# EXTRAIT DU DOCUMENT
::::::::::

Le Manifeste - N° 4 - Mars 2004

 

Éditorial

La droite contre les salariés

La politique que mène la droite depuis deux ans n’est pas la simple aggravation des politiques précédentes. S’il est indéniable que les cinq ans de gauche plurielle ont largement préparé les évolutions que l’on observe, il est non moins vrai qu’un nouvel étage de la fusée a été allumé. Quelle fusée ? Celle qui prétend mettre définitivement en orbite le libéralisme, c’est-à-dire assurer la domination sans partage du capitalisme financier sur l’ensemble de la vie économique et sociale, dans le cadre d’une démocratie affaiblie par le plébiscite de 2002. Quelles qu’en soient les circonstances, un plébiscite n’est jamais porteur d’avancées démocratiques et sociales.
La droite agit sur plusieurs axes qui touchent fondamentalement le monde du travail et les milieux populaires. La déstructuration sociale est certainement celui qui frappe le plus rapidement et le plus violemment le monde du travail : retraites, sécurité sociale, précarité, droit de grève, code du travail, tout y passe. La recomposition de la société, ensuite, touche durement les milieux populaires : d’un côté il y a la criminalisation de la misère et de la pauvreté, l’incitation aux replis communautaires, de l’autre, l’enfermement sécuritaire. L’abandon des missions républicaines de l’état constitue le troisième axe : logement, santé, éducation, le délabrement s’accélère avec pour conséquence pernicieuse le désintérêt des Français pour la politique. Enfin, l’Europe parachève le tableau.

::::::::::

# CONSIGNE
Selon l’éditorial ci-dessus, quel est le troisième axe de l’action de la droite ?

::::::::::

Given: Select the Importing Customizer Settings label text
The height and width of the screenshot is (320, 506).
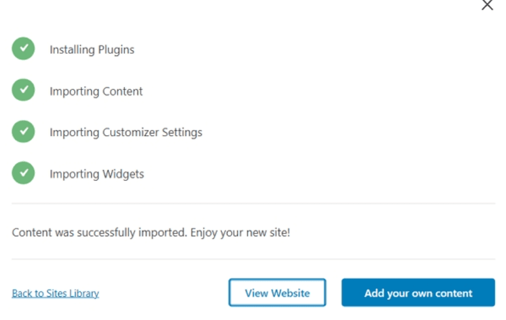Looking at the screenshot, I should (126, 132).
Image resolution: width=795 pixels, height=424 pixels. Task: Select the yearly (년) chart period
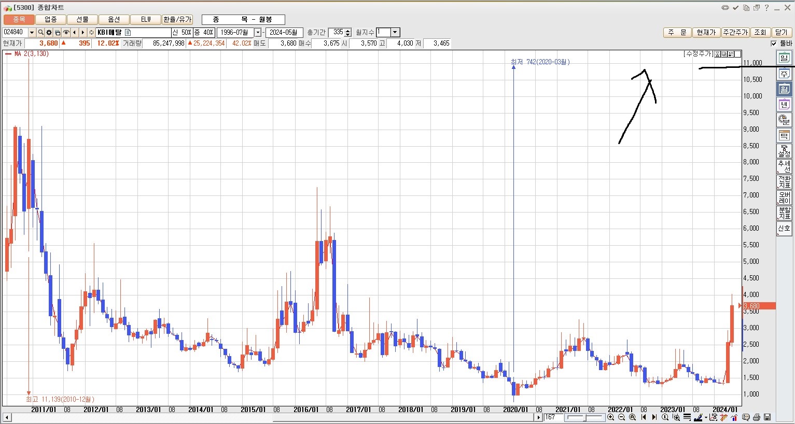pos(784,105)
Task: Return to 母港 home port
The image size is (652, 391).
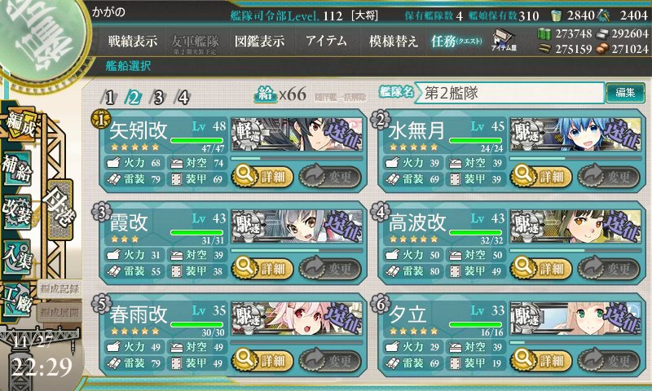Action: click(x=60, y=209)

::::::::::

# ZONE DE RÉPONSE
L’abandon des missions républicaines de l’état.